REGIONALI

È Moro il renziano di Alessandria

Mentre ancora non si placa la polemica sulla candidatura di Filippi, i seguaci del premier indicano nell'assessore provinciale il loro portabandiera nella corsa per Palazzo Lascaris. In pole position anche Ravetti e Comaschi

I renziani alessandrini giocano d’anticipo e mettono sul piatto delle candidature per le prossime regionali il loro uomo. Graziano Moro, attuale assessore provinciale alle Infrastrutture, sarà uno dei quattro nomi della lista. Per gli altri tre i giochi sono ancora aperti e, anzi, sembra ancora lontana una soluzione visto che sul fronte cuperliano gli aspiranti sarebbero non pochi. Non solo. Ancora tutta da dipanare la matassa che s’è avvolta sul nome di Paolo Filippi e che rischia di ingarbugliarsi ulteriormente anche in conseguenza delle norme del decreto Delrio sull’abolizione delle Province che, come pare, passerà per un semestre provvisorio che potrebbe vedere gli attuali presidenti – come Filippi, appunto – in regime di prorogatio.

 

Il colpo di acceleratore, impresso ieri sera nel corso di una riunione, ha dunque visto la componente che fa riferimento al segretario nazionale portarsi avanti e arrivare già con un nome certo alle prossime assemblee provinciali, ad incominciare da quella di lunedì, dove si discuterà degli altri tre posti in lista. Quello di Moro, insieme a quello di Marco Balossino, era il nome che – come anticipato da Lo Spiffero – godeva del gradimento e fors’anche di qualche input romano. Dato per qualche giorno in leggero calo nelle chance rispetto a Balossino, Moro invece alla fine ha raccolto l’indicazione unanime dell’ala renziana alessandrina. Novese come il consigliere uscente e ora candidato a sindaco di Novi Ligure Rocchino Muliere e come lui molto vicino a Enrico Morando, Moro oltre a quella delle componenti va anche a coprire una  delle aree che un manuale Cencelli in versione geografica disegna e assegna incrociando le candidature regionali con i seggi parlamentari. In base a questa logica, essendo l’Ovadese il Casalese e il Valenzano già coperti a livello parlamentari rispettivamente da Federico Fornaro, Cristina Bargero e Daniele Borioli (tutti e tre, tra l’altro, schieratisi per Cuperlo alle ultime primarie), i nomi per completare la quadretta regionale dovrebbero essere pescati nelle zona di Alessandria (forse l’attuale segretario provinciale Domenico  Ravetti?) di Acqui (dove si fa il nome di Ginafranco Comaschi (attuale assessore proviciale) e di Tortona.
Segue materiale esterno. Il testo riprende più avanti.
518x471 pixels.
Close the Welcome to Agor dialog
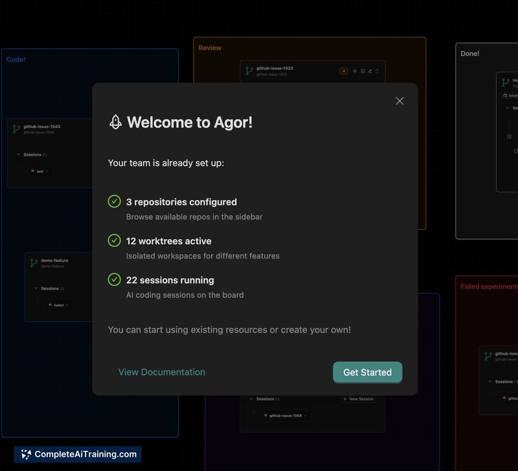coord(400,101)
Ma un’ulteriore variabile, quasi certamente, sarà rappresentata dal rispetto delle quote rosa. Se come pare due dei quattro nomi dovranno essere di donne, il toto-candidati si complica. Non  foss’altro perché i nomi che continuano a girare sono tutti o quasi maschili. Compreso quello più ricorrente: Filippi. Sempre sostenuto anche a livello torinese da un asse Rita Rossa-Piero Fassino e da un nutrito stuolo di iscritti (mentre lui non ha ripreso la tessera) e amministratori locali dell’Alessandrino in una rete tessuta e curata da Agostino Gatti, il presidente della Provincia potrebbe tuttavia dover fare i conti con un imprevisto. Non tanto e non solo con i mal di pancia di chi contesta le sue prese di posizioni contro il partito, contro Delrio e alle primarie per la segretaria a favore di Civati (per poi appoggiare Gariglio alle regionali) quanto sulle norme che potrebbero essere contenute del decreto sulla soppressione delle Province.

 

Se, come pare, per evitare le elezioni e dare il temo per attuare il riordino, gli attuali presidenti degli enti saranno prorogati per sei mesi, Filippi rimarrebbe ostaggio di quella Provincia al cui vertice il partito, un anno fa, gli aveva chiesto di rimanere evitando di candidarsi – previe primarie- al Parlamento. Una scelta di responsabilità quella di Filippi che potrebbe aver per lui l’effetto di una beffa. Saltato il giro per il parlamento, potrebbe dover dire addio pure alle regionali. Rimanendo a palazzo Ghilini, anche solo per sei mesi. Per via di quel decreto che, guarda caso, porta di nome di Delrio. Ribattezzato dallo stesso Filippi in Delirio. Per lui, quasi un incubo. (s.r.)